De vacas

  • Cocinero en trance. Twitter: @Psyfat

Algunos de quienes salieron a celebrar el Año Nuevo a las playas ya no volvieron, el inicio de la temporada estival deja a un buen porcentaje de chilenos en los centros de veraneo. La fortuna de quienes comienzan su descanso se contrapone con la desdicha de quienes en Valparaíso sufrieron del ataque del fuego perdiendo sus hogares, afortunadamente sin víctimas fatales.

Impresionante fue la imagen de cientos de veraneantes con sus quitasoles y sobre ellos una nube dantesca proveniente de lo más al sur de la ciudad puerto. Para haber sido el primer lunes del año la semana partió bastante mal, con el dolor de muchos. Pero esperemos que el incidente sólo haya sido un error en las expectativas de diversión y descanso del verano.

Es momento de disfrutar la geografía del país, son tan variados los paisajes como regiones tenemos, es tan diferente el norte al sur que uno nunca terminas de conocer el recorrido completo, así como el viaje va desde el desierto a los fiordos, la gastronomía lo hace desde el cabrito al cangrejo austral, partiendo en la quínoa y terminando en el chapalele.
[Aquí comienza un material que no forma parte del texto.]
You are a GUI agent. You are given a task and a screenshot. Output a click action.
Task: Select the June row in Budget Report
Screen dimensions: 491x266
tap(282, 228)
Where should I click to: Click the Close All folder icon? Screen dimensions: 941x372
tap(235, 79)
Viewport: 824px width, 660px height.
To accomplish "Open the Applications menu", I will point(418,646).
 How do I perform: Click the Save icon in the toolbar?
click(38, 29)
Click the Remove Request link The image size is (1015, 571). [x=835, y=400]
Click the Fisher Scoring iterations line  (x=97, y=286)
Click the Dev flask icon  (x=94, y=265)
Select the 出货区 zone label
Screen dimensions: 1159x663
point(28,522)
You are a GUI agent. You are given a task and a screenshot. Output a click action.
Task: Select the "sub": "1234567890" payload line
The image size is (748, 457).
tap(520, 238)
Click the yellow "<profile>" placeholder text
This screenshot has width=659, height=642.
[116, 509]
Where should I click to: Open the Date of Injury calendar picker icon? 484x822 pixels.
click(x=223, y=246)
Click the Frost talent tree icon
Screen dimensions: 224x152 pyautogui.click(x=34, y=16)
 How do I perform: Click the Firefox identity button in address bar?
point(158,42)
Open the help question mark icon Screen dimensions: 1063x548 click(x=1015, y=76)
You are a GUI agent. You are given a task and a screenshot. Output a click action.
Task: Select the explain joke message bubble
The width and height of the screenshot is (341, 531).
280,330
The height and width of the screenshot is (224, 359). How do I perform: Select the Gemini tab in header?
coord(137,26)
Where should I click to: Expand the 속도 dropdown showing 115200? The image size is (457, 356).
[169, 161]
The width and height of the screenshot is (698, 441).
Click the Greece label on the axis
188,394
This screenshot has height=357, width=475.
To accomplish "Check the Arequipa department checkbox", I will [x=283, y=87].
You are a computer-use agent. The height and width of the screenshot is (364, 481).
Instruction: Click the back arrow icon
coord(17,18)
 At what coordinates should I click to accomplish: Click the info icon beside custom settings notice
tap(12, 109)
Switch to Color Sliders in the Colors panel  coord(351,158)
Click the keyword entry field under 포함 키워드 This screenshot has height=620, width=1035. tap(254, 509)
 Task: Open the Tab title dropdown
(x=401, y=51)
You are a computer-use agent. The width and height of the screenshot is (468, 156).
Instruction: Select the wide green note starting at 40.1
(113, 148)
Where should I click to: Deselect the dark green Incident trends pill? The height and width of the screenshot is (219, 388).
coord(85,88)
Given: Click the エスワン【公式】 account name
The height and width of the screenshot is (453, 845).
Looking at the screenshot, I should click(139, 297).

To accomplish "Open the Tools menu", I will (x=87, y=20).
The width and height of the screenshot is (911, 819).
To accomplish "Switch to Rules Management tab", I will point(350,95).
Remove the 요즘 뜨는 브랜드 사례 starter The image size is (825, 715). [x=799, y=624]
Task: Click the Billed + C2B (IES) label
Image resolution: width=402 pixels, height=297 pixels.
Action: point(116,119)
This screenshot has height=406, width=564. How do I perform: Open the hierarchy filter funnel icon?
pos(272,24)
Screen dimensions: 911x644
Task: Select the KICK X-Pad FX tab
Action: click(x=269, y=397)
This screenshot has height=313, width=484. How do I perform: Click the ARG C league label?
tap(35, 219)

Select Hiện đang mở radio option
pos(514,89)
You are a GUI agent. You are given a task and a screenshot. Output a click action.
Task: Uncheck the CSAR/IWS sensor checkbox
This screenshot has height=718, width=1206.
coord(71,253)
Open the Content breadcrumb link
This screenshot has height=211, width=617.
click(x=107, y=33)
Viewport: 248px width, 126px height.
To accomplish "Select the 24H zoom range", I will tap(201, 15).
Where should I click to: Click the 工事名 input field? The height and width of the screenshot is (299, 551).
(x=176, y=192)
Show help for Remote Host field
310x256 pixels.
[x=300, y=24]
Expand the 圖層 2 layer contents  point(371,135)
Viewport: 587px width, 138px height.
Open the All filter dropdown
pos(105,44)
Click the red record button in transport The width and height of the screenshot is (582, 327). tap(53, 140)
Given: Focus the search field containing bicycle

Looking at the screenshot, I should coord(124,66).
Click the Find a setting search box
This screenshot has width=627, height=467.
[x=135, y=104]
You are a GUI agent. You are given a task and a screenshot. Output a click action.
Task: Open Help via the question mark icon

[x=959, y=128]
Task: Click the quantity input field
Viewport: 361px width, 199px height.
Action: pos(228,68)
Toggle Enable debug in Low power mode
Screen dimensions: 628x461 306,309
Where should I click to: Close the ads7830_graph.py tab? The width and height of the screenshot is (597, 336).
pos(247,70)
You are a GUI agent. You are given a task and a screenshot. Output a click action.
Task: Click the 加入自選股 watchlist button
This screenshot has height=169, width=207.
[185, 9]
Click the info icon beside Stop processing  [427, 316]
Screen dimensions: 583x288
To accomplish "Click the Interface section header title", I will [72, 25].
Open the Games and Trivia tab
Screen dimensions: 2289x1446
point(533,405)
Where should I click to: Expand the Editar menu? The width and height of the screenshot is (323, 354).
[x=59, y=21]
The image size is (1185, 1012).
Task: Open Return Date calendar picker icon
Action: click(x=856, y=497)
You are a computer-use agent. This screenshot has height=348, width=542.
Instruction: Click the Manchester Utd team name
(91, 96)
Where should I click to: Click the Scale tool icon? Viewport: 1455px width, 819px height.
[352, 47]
Cada quien con su destino, cada quien con su presupuesto y energía, eso permite que el Chile entero sea recorrido por quienes gustan de viajar y descubrir, en una semántica coherente.

Hay una sanguchería que desde hace pocos meses se coloca la camiseta de viajante y ofrece una carta de casi una veintena de preparaciones que recorren el territorio de manera longitudinal dentro de sus ollas.

Capicúa a mis ojos es como un folleto turístico de sabores, ahí se habla de sierra ahumada y de centolla, hay vidriola, lengua de vaca y mechada de cabrito, suena el cochayuyo y los porotos frutilla. Es una batería interminable de matices que van dentro de un pan, como el amasado, la marraqueta, la tortilla de rescoldo, algunos son italianos como el toscano y la ciabatta, pero también sorprenden con las sopaipillas y churrascos.

Son tan diversas las preparaciones que hay mucho por descubrir y experimentar, yo he pasado dos veces y me fui feliz siempre con un sánguche y una cerveza, punto que quizá deberían explotar más, incorporando cervezas artesanales nacionales que vayan de la mano de la propuesta sanguchera.

Si anda buscando un lomito italiano, éste, definitivamente, no es el lugar, para eso hay un sinfín de otros oferentes que no lo van a decepcionar. Si lo que realmente espera es probar una propuesta de cómo alguien interpreta nuestra larga y angosta faja de tierra, haga su reserva y siéntese cómodamente a compartir un pedazo de nuestro patrimonio.

Coordenadas: Capicúa, Av. Manuel Montt 748, Providencia. Telefono +56923270556.